Accordingly, my system can be evaluated only on its own terms and cannot be judged by the principles of any other philosophy. It only has to agree with itself. It can be explained only by itself, and it can be proven—or refuted—only on its own terms. One must either accept it completely or reject it in its entirety...

I write only for readers who continue to harbor an inner sense for the certainty or the dubitability, the clarity or the confusion, of their own cognition. I write for readers for whom science and conviction still retain some meaning and who are themselves driven by a lively zeal to seek the same.

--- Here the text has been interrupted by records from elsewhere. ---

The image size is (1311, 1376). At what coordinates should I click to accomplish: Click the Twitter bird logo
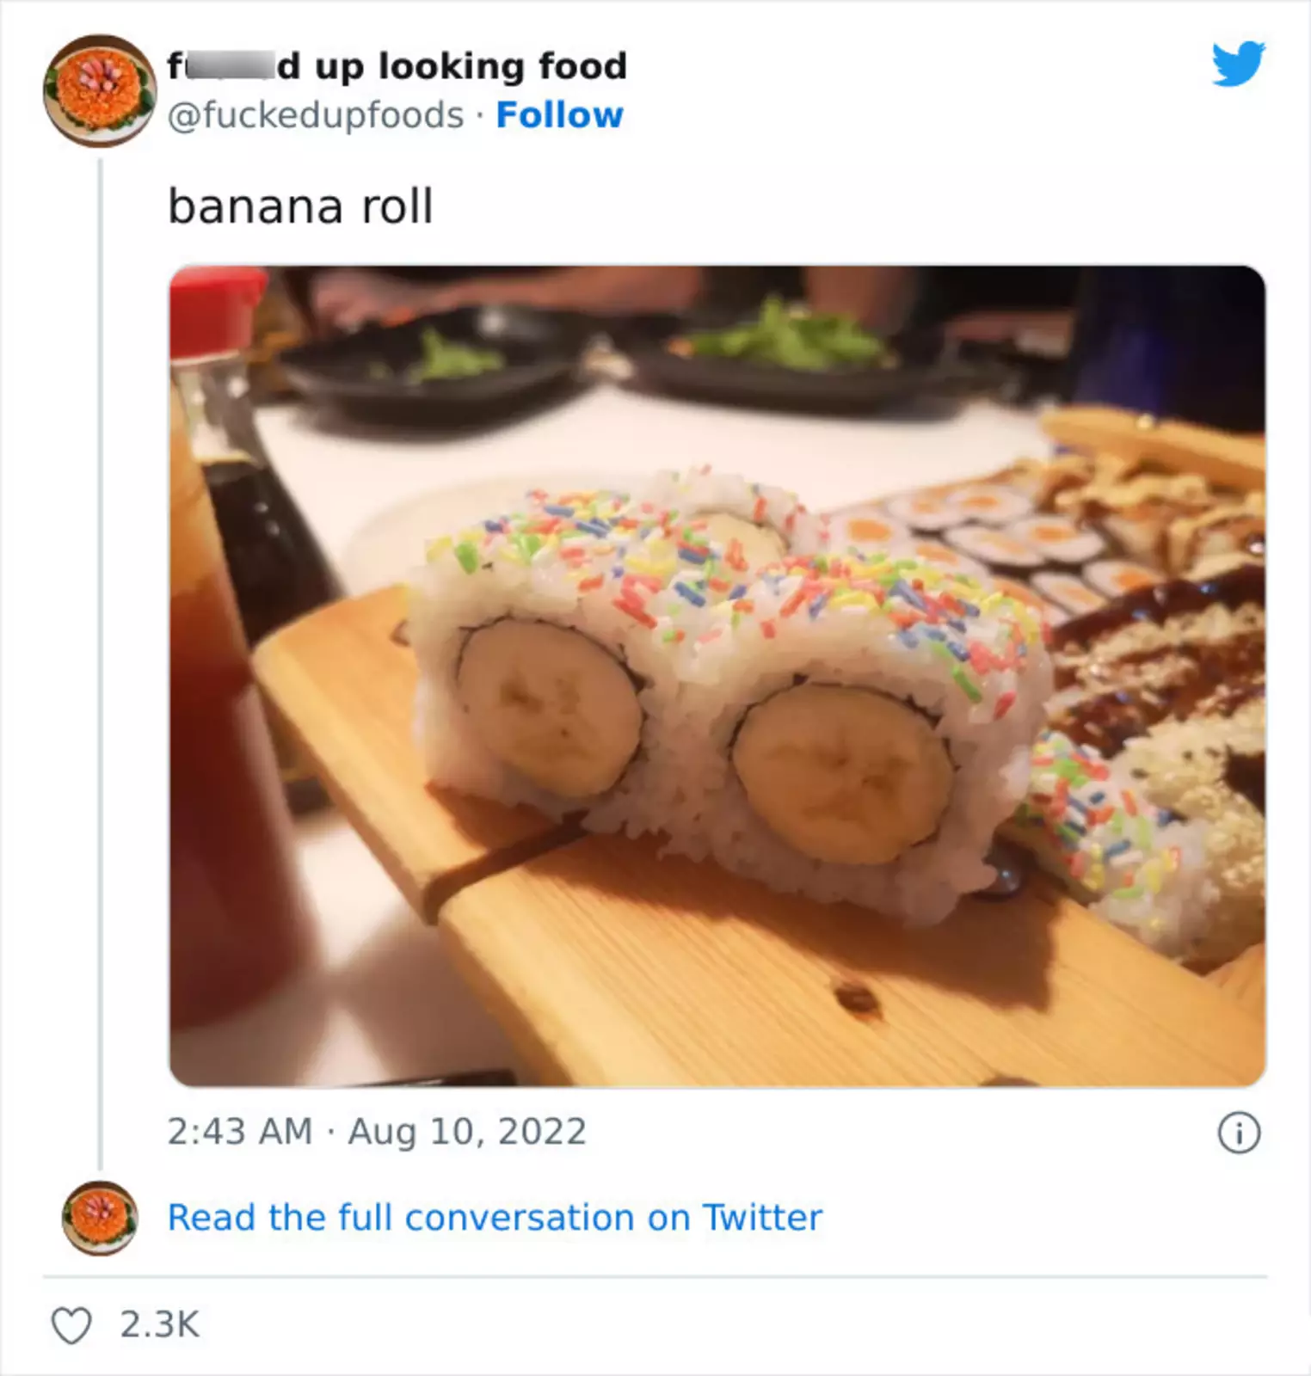(1238, 64)
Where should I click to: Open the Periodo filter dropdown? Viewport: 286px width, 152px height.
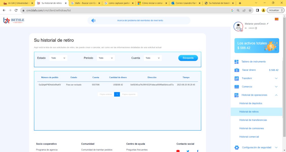[106, 58]
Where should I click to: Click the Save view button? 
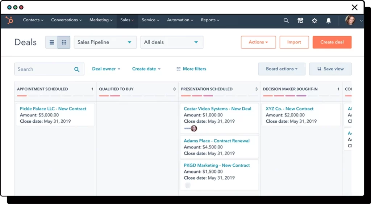tap(330, 69)
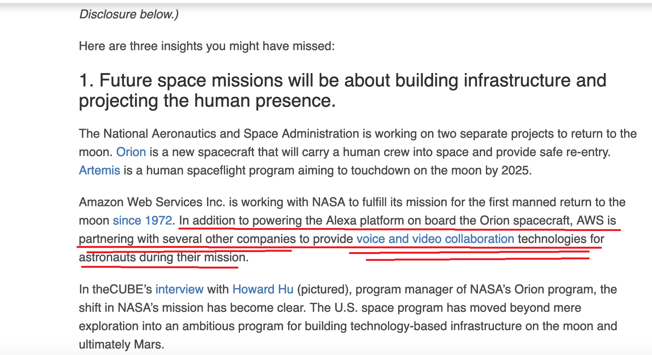Follow the Artemis program link

(x=99, y=170)

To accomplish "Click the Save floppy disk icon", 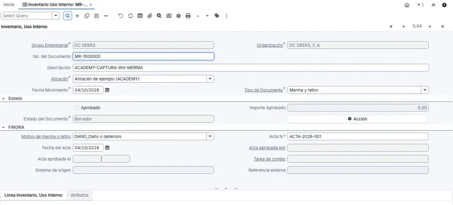I will 96,16.
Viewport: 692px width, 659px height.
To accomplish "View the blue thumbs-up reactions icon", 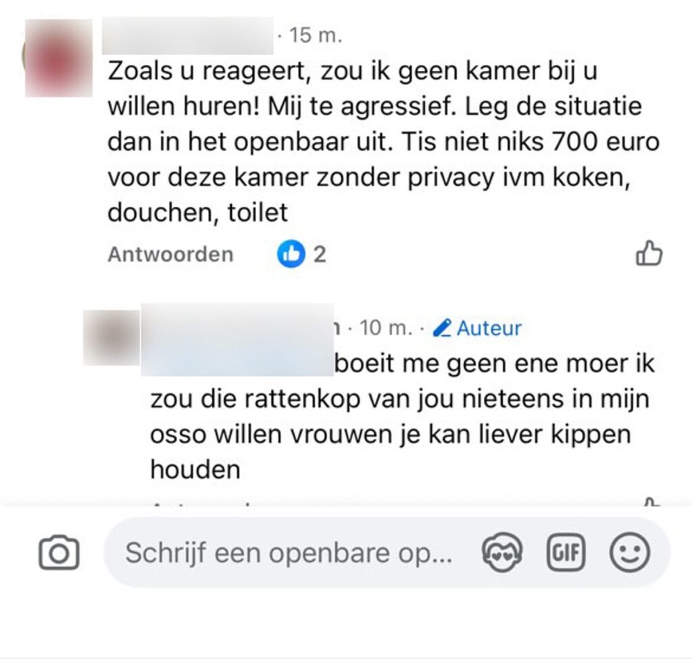I will (291, 254).
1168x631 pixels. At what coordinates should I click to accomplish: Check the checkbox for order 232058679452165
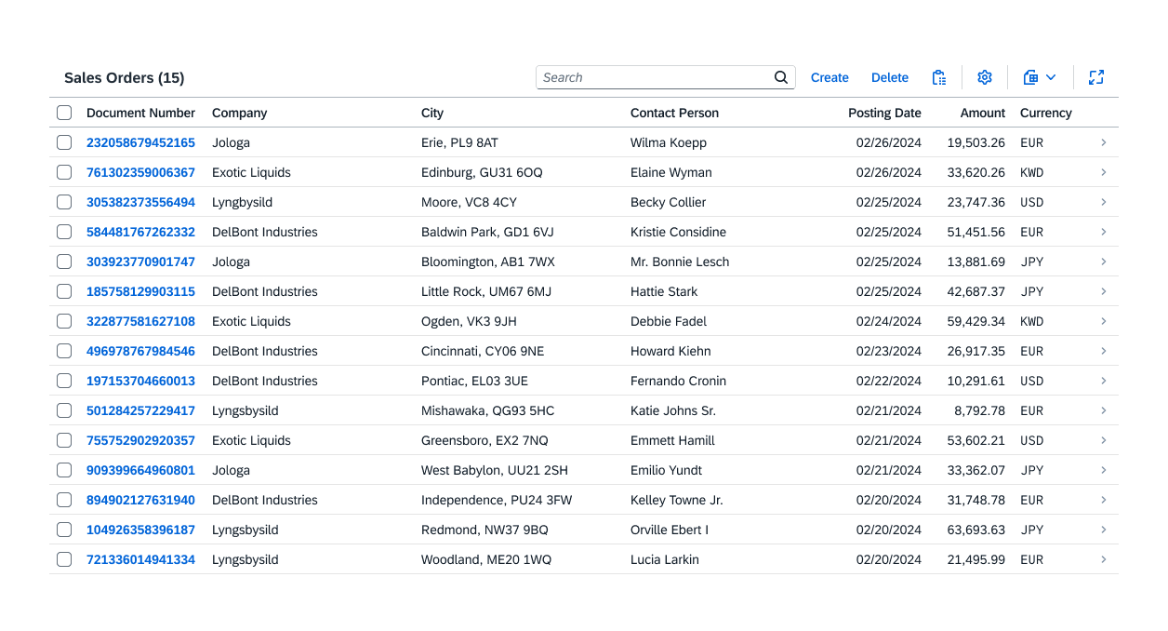63,142
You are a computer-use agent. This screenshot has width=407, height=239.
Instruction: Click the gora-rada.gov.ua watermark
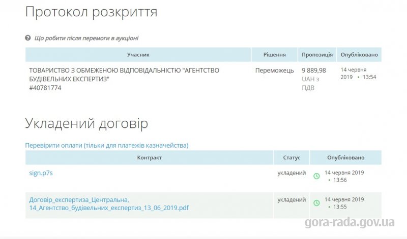click(350, 222)
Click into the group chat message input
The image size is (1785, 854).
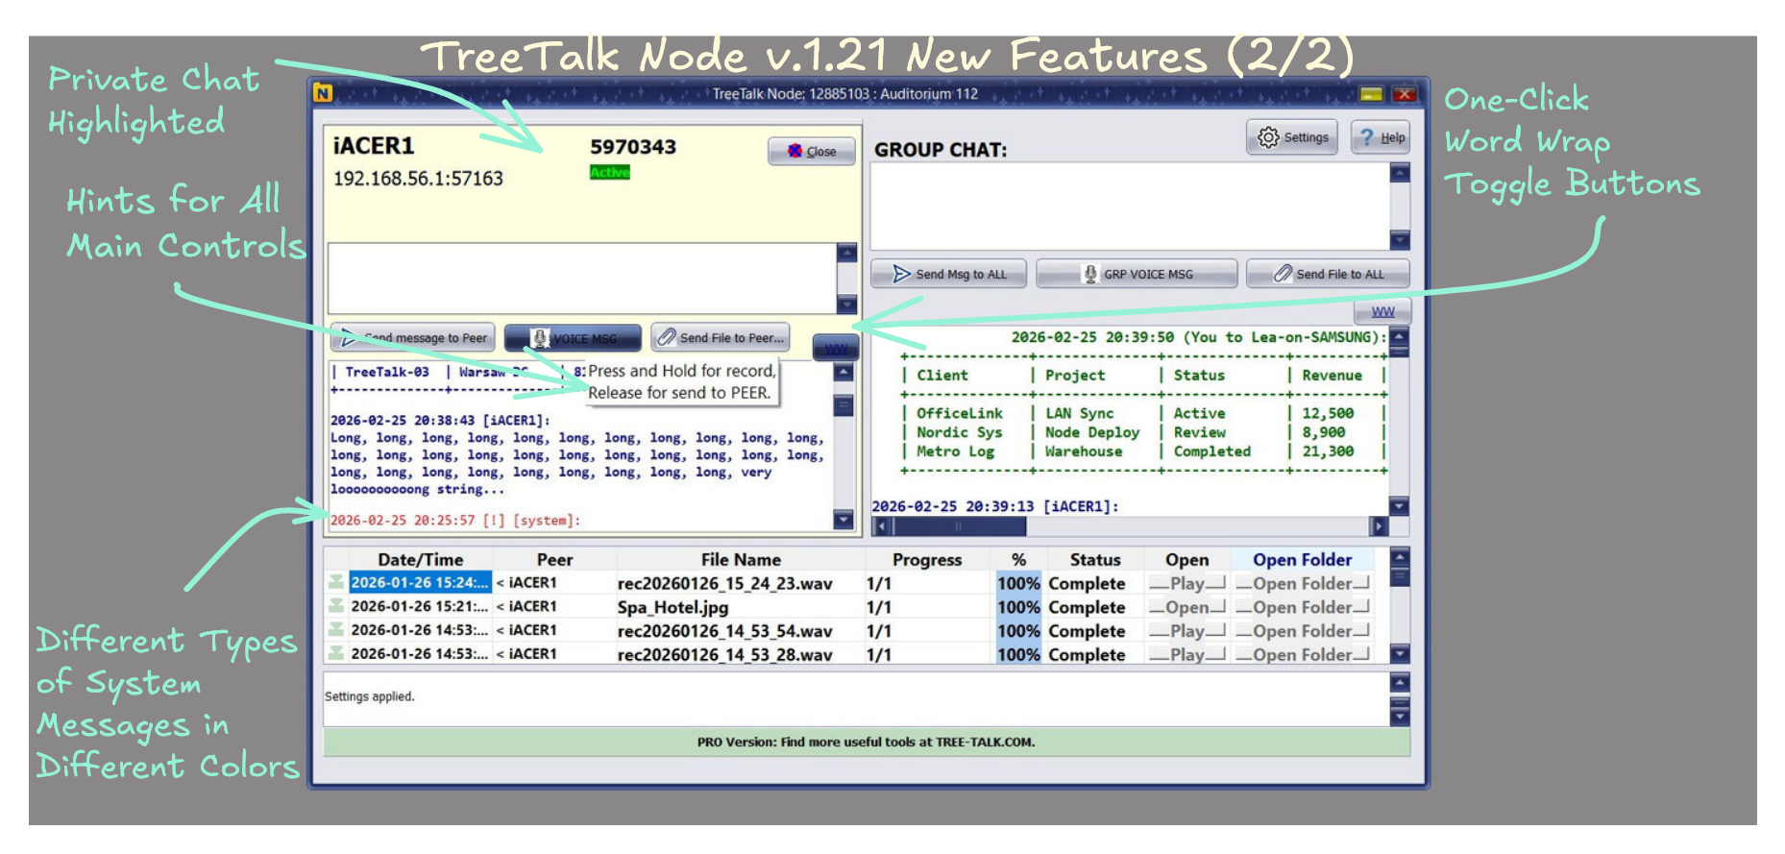coord(1129,206)
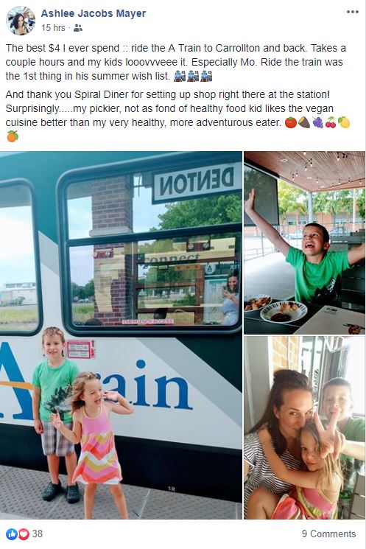Click the 15 hrs timestamp
This screenshot has width=366, height=549.
click(53, 28)
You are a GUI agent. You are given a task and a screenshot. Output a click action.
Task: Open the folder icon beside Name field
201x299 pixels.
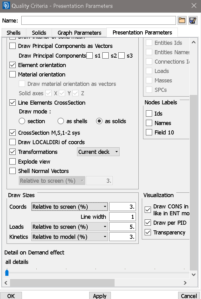coord(182,20)

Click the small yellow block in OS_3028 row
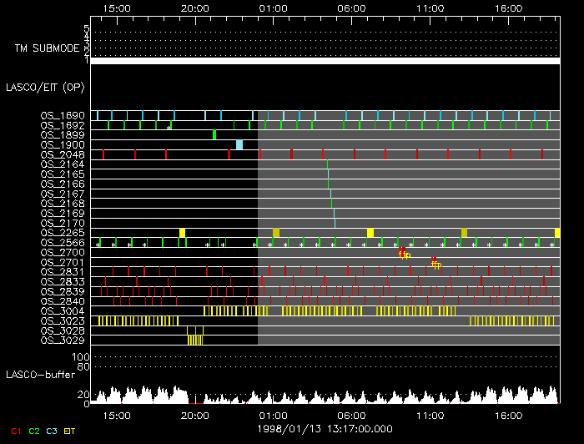pyautogui.click(x=190, y=330)
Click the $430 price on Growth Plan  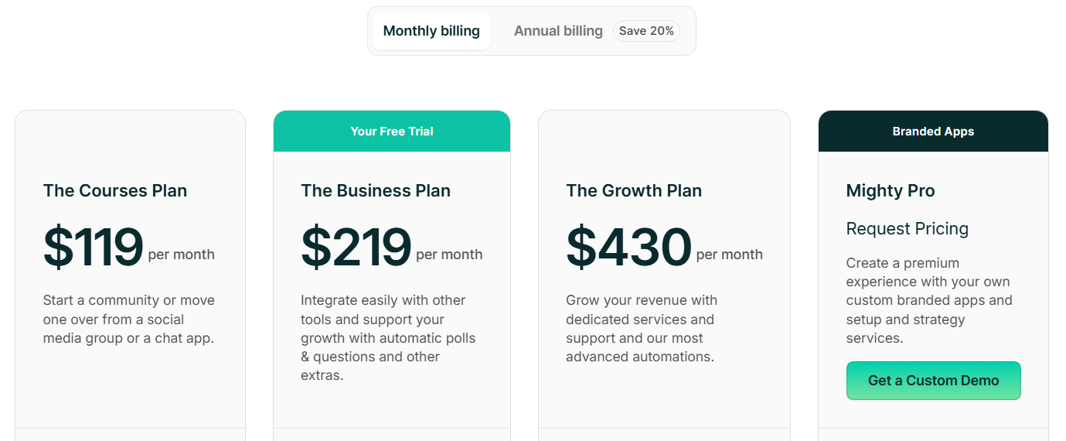point(628,248)
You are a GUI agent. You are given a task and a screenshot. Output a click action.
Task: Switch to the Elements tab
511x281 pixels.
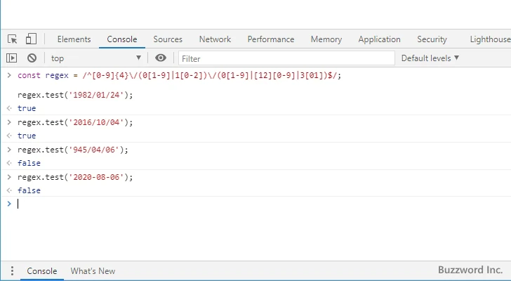click(x=74, y=39)
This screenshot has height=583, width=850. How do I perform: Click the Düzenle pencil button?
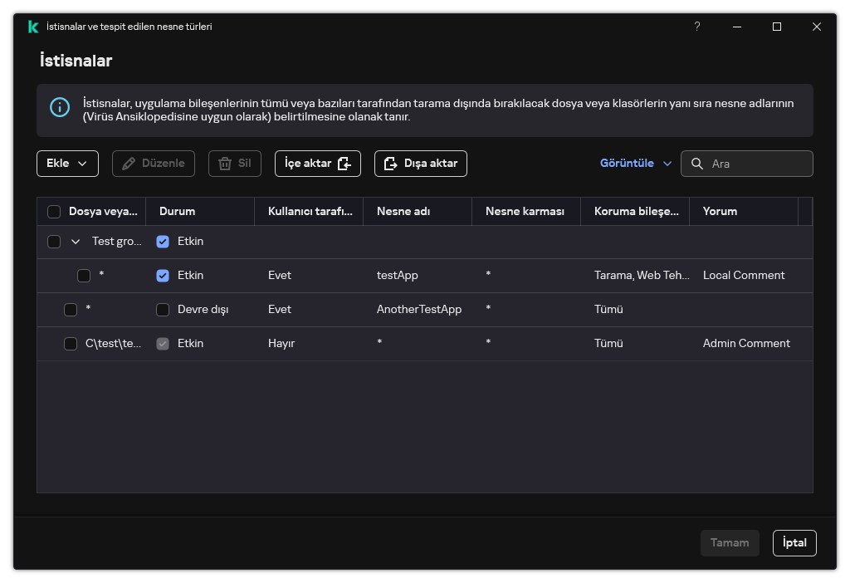153,164
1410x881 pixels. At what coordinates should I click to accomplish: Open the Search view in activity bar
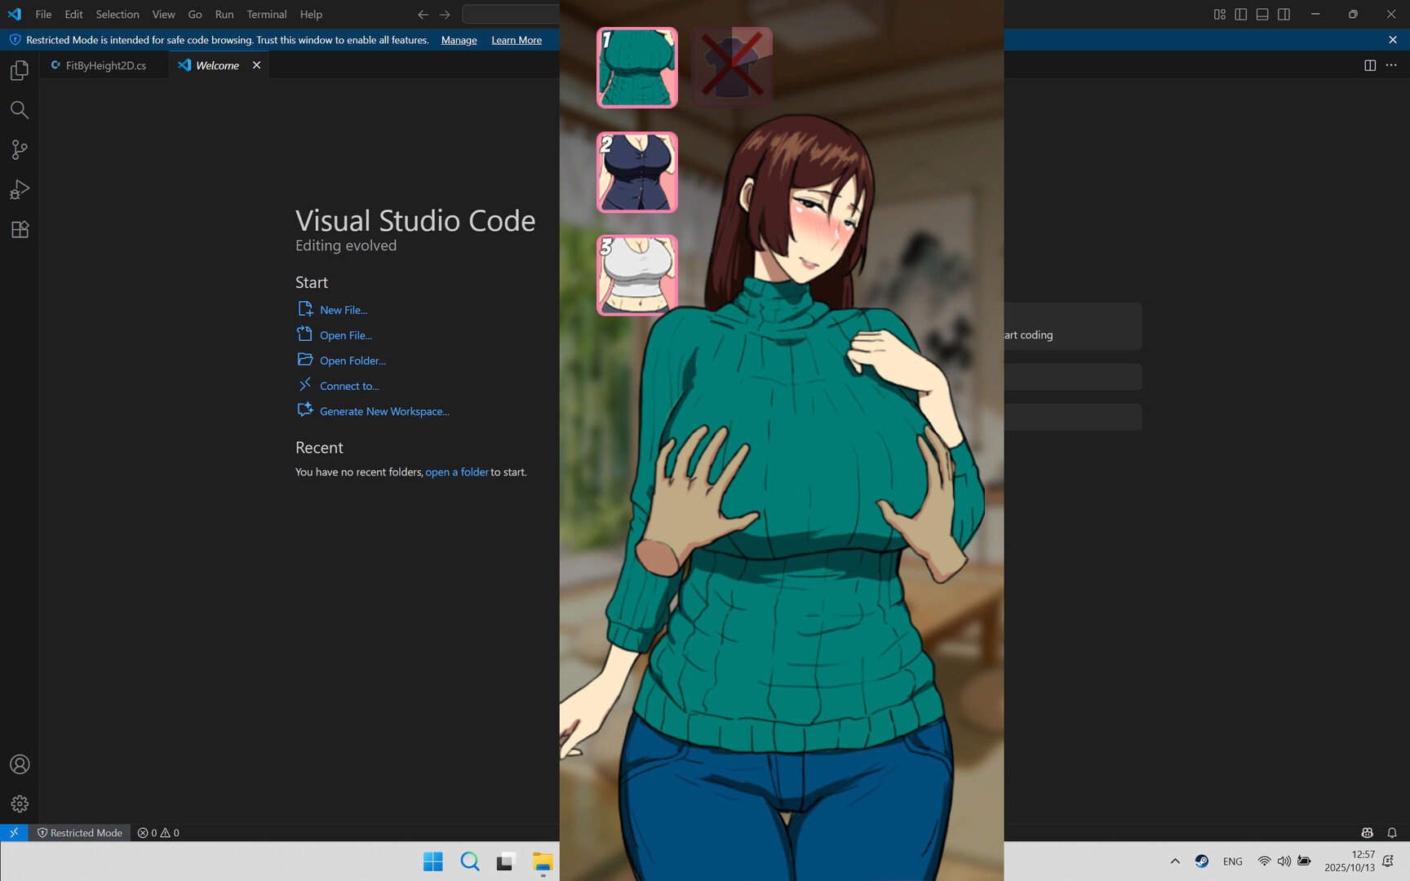[x=20, y=110]
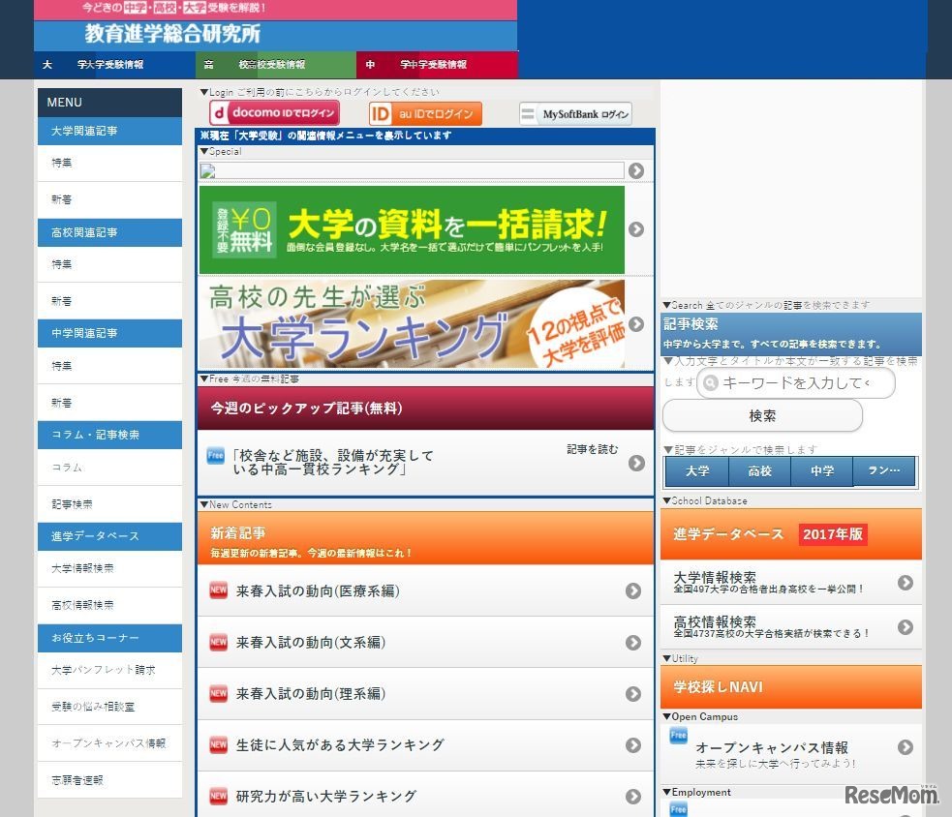
Task: Click arrow icon on 大学ランキング banner
Action: pyautogui.click(x=636, y=326)
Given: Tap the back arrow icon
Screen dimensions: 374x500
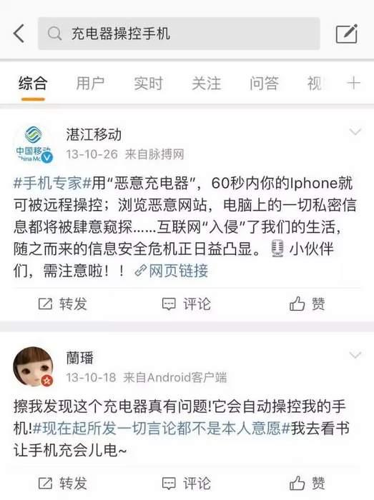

I wish to have nothing to do with those who, as a result of protracted spiritual servitude, have lost their own selves and, along with this loss of themselves, have lost any feeling for their own conviction, as well as any belief in the conviction of others.' (2-6)


'A finite rational being possesses nothing whatsoever beyond experience. The entire contents of his thinking are comprised within experience. These same conditions necessarily apply to the philosopher...' (10)

'Attend to yourself: turn your gaze from everything surrounding you and look within yourself: this is the first demand philosophy makes upon anyone who studies it. Here you will not be concerned with anything that lies outside of you, but only with yourself.' (7)

'Some of these determinations appear to us to depend entirely upon our own freedom, and it is impossible for us to believe that anything outside of us, i.e., something that exists independently of our own efforts, corresponds to representations of this sort. Our imagination and will appear to us to be free.

We also possess representations of another sort. We refer representations of this second type to a truth that is supposed to be firmly established independently of us and is supposed to serve as the model for these representations. When a representation of ours is supposed to correspond to this truth, we discover that we are constrained in determining this representation. In the case of cognition, we do not consider ourselves to be free with respect to the content of our cognitions.

In short, we could say that some of our representations are accompanied by a feeling of freedom and others are accompanied by a feeling of necessity.' (7-8)

'The dispute between the idealist and the dogmatist is actually a dispute over whether the self-sufficiency of the I should be sacrificed to that of the thing, or conversely, whether the self-sufficiency of the thing should be sacrificed to that of the I.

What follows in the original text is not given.